[Opening EXTRACT PROVIDED section]
Where is she now? Tania Murray

Kiwi high jumper Tania Murray clears the bar at 1.85m to clinch gold at the 1990 Commonwealth Games in Auckland after a tense showdown with Northern Ireland's Janet Boyle. Photo: Getty Images.

A young Dunedin dressmaker was one of the golden stars of the 1990 Auckland Commonwealth Games. Now Tania Murray's life has come full circle, David Leggat discovers. 

Unless you're steeped in New Zealand athletics or Commonwealth Games history, you probably won't have heard of Tania Murray.

Yet she’s the holder of one of track and field's longer-standing national records and, had it not been for ill health as a young girl, she might not even have got into high jumping.

It’s funny the way life works out and there she is, still in the record books with her mark of 1.92m set this month 31 years ago.
[Closing EXTRACT PROVIDED section]
[Opening ENTRIES PROVIDED section]
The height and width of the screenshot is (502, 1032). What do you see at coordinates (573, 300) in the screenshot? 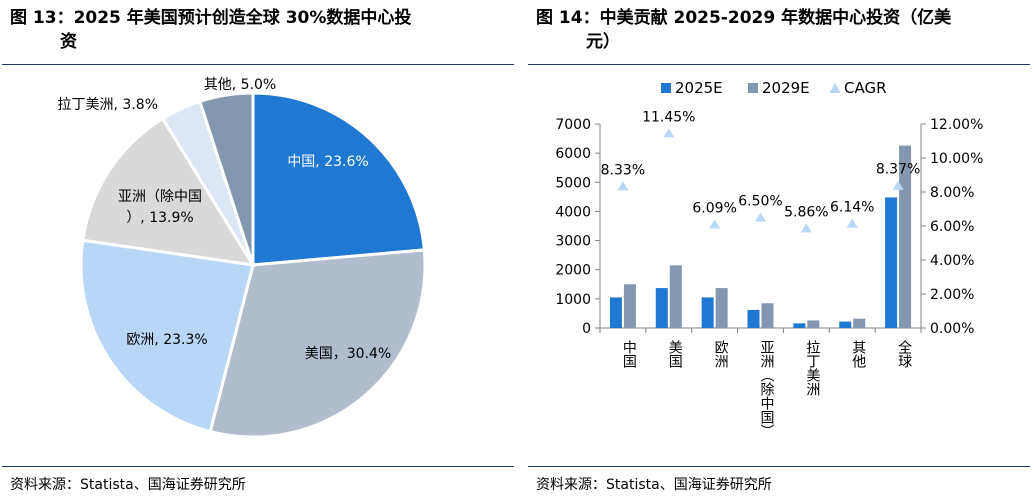
I see `y-tick-label: 1000` at bounding box center [573, 300].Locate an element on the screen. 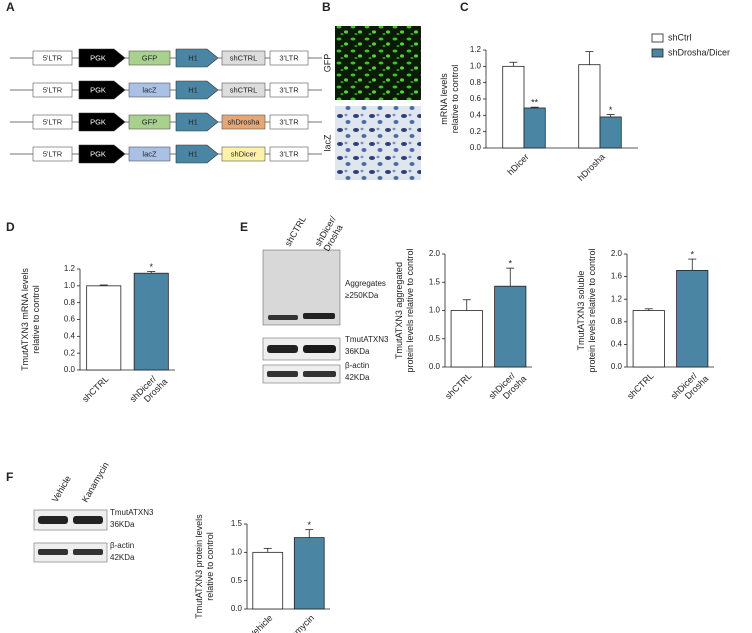 This screenshot has height=633, width=752. lane-label-line: shCTRL is located at coordinates (296, 232).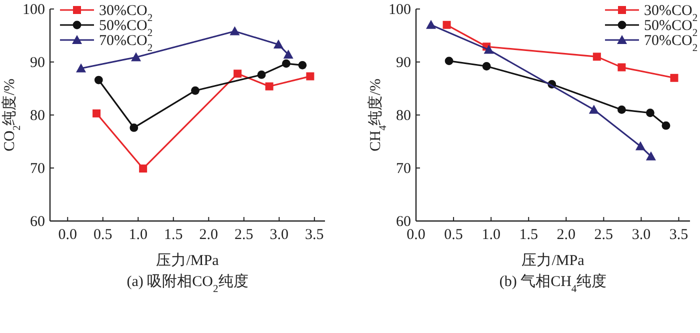  I want to click on text: (b) 气相CH$_{4}$纯度, so click(553, 284).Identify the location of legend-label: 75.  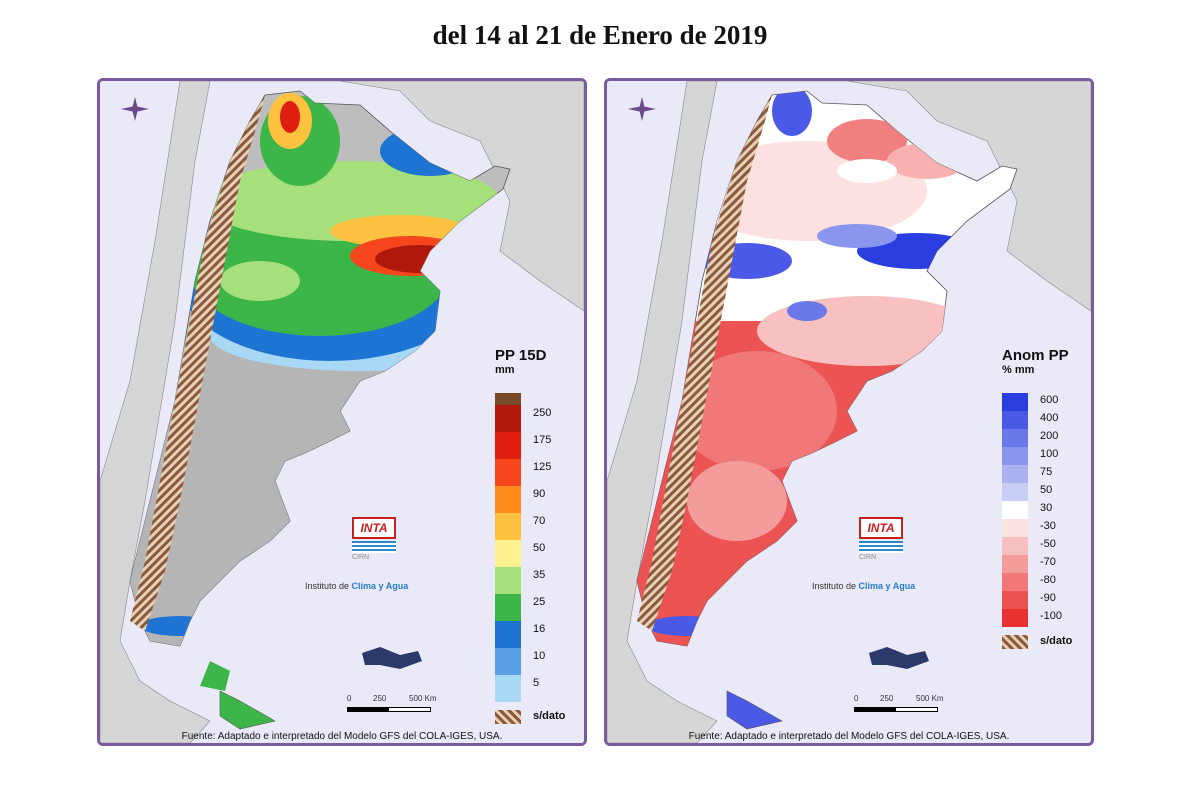
(1046, 472).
[Closing ENTRIES PROVIDED section]
» THE TASK
Reproduce the passage of the article about Tania Murray starting at "Where is she" and ending at "Photo: Getty Images.", word for word.

» EXERCISE RESPONSE
Where is she now? Tania Murray

Kiwi high jumper Tania Murray clears the bar at 1.85m to clinch gold at the 1990 Commonwealth Games in Auckland after a tense showdown with Northern Ireland's Janet Boyle. Photo: Getty Images.